# What the exercise asks:
In full and without error, repeat the entries below.

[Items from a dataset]
---
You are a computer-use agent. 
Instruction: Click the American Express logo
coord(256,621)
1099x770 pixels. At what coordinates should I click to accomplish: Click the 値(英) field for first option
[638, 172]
---
# Answer area:
You are a computer-use agent. 
Instruction: Click the American Express logo
coord(256,621)
1099x770 pixels. At what coordinates should I click to accomplish: Click the 値(英) field for first option
[638, 172]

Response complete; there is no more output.